In this post we move on from families to child-rearing, with chapter three, “Parenting”. As with previous chapters I’ll summarize its content, then offer some reflections, followed by questions.
Now Our Kids focuses on how parents raise children, and how children grow up in their homes. It’s a pretty narrow and powerful focus.
In this chapter the narrative setting shifts again, this time to Atlanta. Putnam identifies another contrasting pair of families, here black families rich and poor. One lives in Buckhead, the other a little ways south. Actually, there are two poor family stories.
One major argument of this chapter is that economic divisions have opened up within a racial minority, becoming deeper and more significant than racial divides.
Atlanta has more black college graduates and more concentrated black poverty than any of the other ten largest metropolitan area in America. In that sense, Atlanta seems on its way to encompassing three cities, two of them prosperous and two of them black. (82; emphasis in original)
Different family stories display these gaps. Desmond and his parents are clearly very successful economically and socially (84-92). In contrast Lauren, Michelle, and their mother fight hard rise to stay just above the poverty line, but with the real possibility ad lived experience of falling under it (92-101). Elijah’s experience is worse, living in the ghetto, surrounded by poverty, crime, and intermittent relatives (101-108). His is clearly an example of what Valerie Bock referred to as an “embattled family”.
This chapter describes two very different parenting cultures that have surfaced over the past generation. Our Kids uses Annette Lareau’s research that describes “two class-based models of parenting in America society today,” concerted cultivation and natural growth (118). In the wealthy world, the mother and father make “intensive investments of time, money, and thoughtful car in raising their kids” (92). They are emotionally open and engaged. In contrast the poor families are emotionally guarded and developmentally Darwinian (the teeth under the “natural growth” label), fighting a battle in their children’s selves between wildness and obedience, enforced by beatings. One exemplary passage caught my eye:
“Were your parents warm parents?” we ask. “Lots of hugs or where they-”
Astonished at our naivete, Stephanie interrupts. “No, we don’t do all that kissing and hugging… That’s other races’ stuff. I’m not kissing and hugging my kids. I love my kids t death, but I’m not a touchy-feely person, like the Beavers. In real life, that doesn’t happen. You can’t be mushy in Detroit.” (96)
Put another way,
well-educated parents aim to raise autonomous, independent, self-directed children with high self-esteem and the ability to make good choices, while less educated parents focus on discipline and obedience and conformity to pre-established rules…
Upper-class parents have more egalitarian relations with their children and are more likely to use reasoning and guilt for discipline, whereas lower-class parents are more likely to use physical punishment, like whupping.(119)
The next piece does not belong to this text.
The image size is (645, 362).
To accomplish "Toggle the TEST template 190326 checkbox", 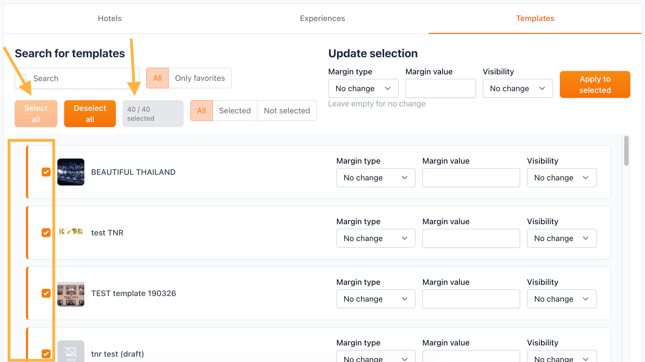I will tap(46, 293).
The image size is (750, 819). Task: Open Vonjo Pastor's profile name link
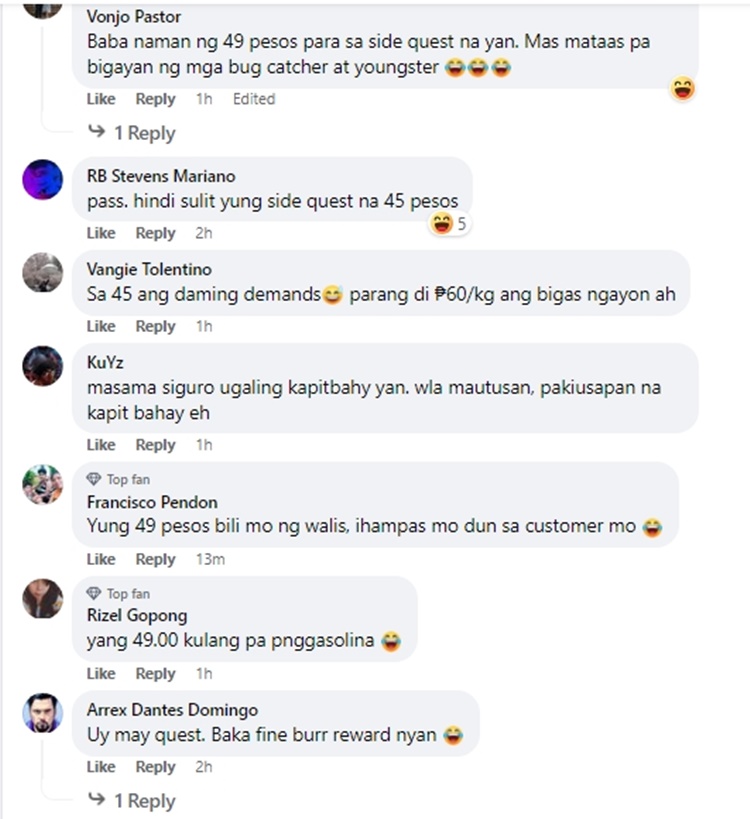coord(134,17)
Two experts (Jane Waldfogel and Elizabeth Washbrook) are cited to the effect that these parenting differences are the most decisive for shaping a child’s “school readiness” (122).
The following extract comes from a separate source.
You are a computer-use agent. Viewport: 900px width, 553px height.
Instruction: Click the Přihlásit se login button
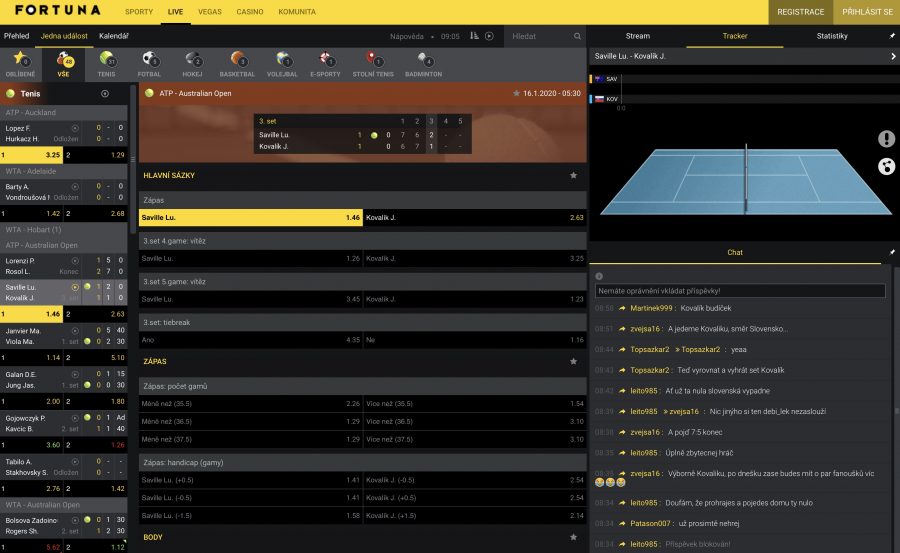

The chapter works this split childrearing culture across a series of registers and research domains, including time spent by parents with children, parents versus grandparents as caregivers, stable versus chaotic family structures, religion, crime, brain development,verbal versus nonverbal parenting, group dinners, “serve and return interactions” (110), and how much a family spends on child care and development.
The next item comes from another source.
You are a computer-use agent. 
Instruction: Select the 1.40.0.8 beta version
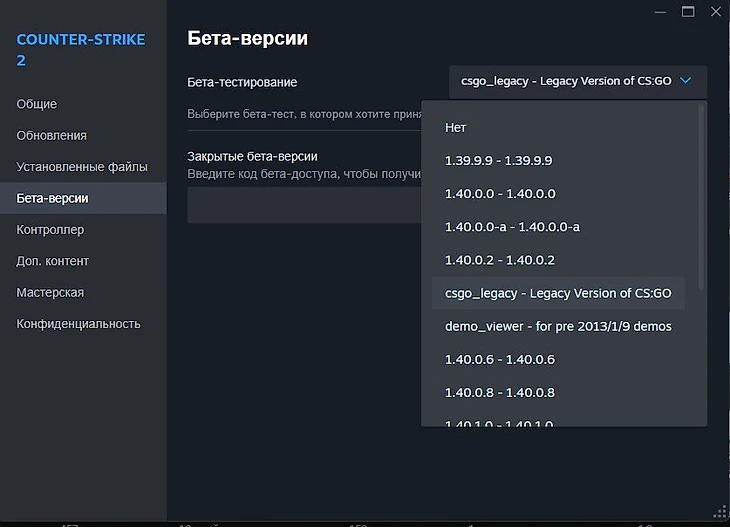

This is a very powerful, content-rich chapter. It draws on a great deal of research, which underpins the long narrative sections.
The chapter ends with a much-appreciated criticism of concerns about helicopter parenting. Putnam thinks it far less important than “inadequate parenting.” (133)
Here Our Kids returns to an earlier theme, that historical divisions based on race are being exceeded by economic gaps. Putnam argues that the wealthy black family has more in common with rich families elsewhere than with poor black families nearby (92). This point should be controversial.
“Parenting” continues earlier chapters’ use of “scissors charts” (first mentioned on 64), these charts showing some issue distributed by class, widening over time. See above for one example.
The financial sector makes its first appearance, as this chapter’s rich family includes “an IT manager for a major Wall Street firm” (85). For me this was a welcome if belated sign, as I see financialization playing a huge role in modern economic inequality.
At one point Putnam falls back on a weak view of the digital world, which weakened his previous book Bowling Alone. Considering child rearing when parents don’t or won’t afford time for intensive engagement, Putnam considers tv watching and internet interaction to be roughly the same, different forms of screen time (128). That’s a hole which other, better informed research should fill.
Does Putnam’s picture of parenting in the present day match your experience and observations?
Does this chapter give greater nuance to its picture of a society and families redrawn by economic inequality? Rolin Moe and others have expressed concerns on this score.
How is the town and character narrative structure doing at this point in the book?
How does this chapter handle the challenging question of assigning both agency and responsibility to parents? I’m still thinking about Laura Blankenship’s concern about victim-blaming.
Where does this chapter sit in situating causes for this divide and these problems? For example, some critics see Putnam as underemphasizing popular culture’s role.